+++ MATERIAL PROVIDED +++

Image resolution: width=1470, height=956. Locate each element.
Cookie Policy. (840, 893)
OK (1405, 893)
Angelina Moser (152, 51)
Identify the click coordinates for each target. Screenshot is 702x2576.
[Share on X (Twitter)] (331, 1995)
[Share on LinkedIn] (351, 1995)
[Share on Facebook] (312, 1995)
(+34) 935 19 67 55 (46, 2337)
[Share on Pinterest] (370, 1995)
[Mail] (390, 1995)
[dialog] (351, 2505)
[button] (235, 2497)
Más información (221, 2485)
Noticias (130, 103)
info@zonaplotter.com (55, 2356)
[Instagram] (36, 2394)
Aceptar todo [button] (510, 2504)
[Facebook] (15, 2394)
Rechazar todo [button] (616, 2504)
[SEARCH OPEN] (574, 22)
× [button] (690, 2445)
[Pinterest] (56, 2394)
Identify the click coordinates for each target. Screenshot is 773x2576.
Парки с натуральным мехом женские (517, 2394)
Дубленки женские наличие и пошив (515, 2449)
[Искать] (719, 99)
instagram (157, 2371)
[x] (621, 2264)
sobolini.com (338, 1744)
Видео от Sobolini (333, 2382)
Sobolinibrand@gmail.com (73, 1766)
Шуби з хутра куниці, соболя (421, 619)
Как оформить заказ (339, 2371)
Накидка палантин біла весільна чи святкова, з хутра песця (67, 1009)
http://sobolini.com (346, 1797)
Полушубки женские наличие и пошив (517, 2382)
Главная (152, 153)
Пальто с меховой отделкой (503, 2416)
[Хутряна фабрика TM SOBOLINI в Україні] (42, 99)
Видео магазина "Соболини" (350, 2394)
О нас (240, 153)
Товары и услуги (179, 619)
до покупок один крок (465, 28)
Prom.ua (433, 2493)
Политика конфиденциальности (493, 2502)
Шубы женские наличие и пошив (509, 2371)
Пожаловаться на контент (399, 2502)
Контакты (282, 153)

+++

INSTRUCTIONS FOR THE TASK -
Return, line for line and unchanged, the data from its first line through the line containing "[dialog] (351, 2505)".

ANSWER TO THIS EXERCISE -
Image resolution: width=1470, height=956. Locate each element.
Cookie Policy. (840, 893)
OK (1405, 893)
Angelina Moser (152, 51)
Identify the click coordinates for each target. Screenshot is 702x2576.
[Share on X (Twitter)] (331, 1995)
[Share on LinkedIn] (351, 1995)
[Share on Facebook] (312, 1995)
(+34) 935 19 67 55 (46, 2337)
[Share on Pinterest] (370, 1995)
[Mail] (390, 1995)
[dialog] (351, 2505)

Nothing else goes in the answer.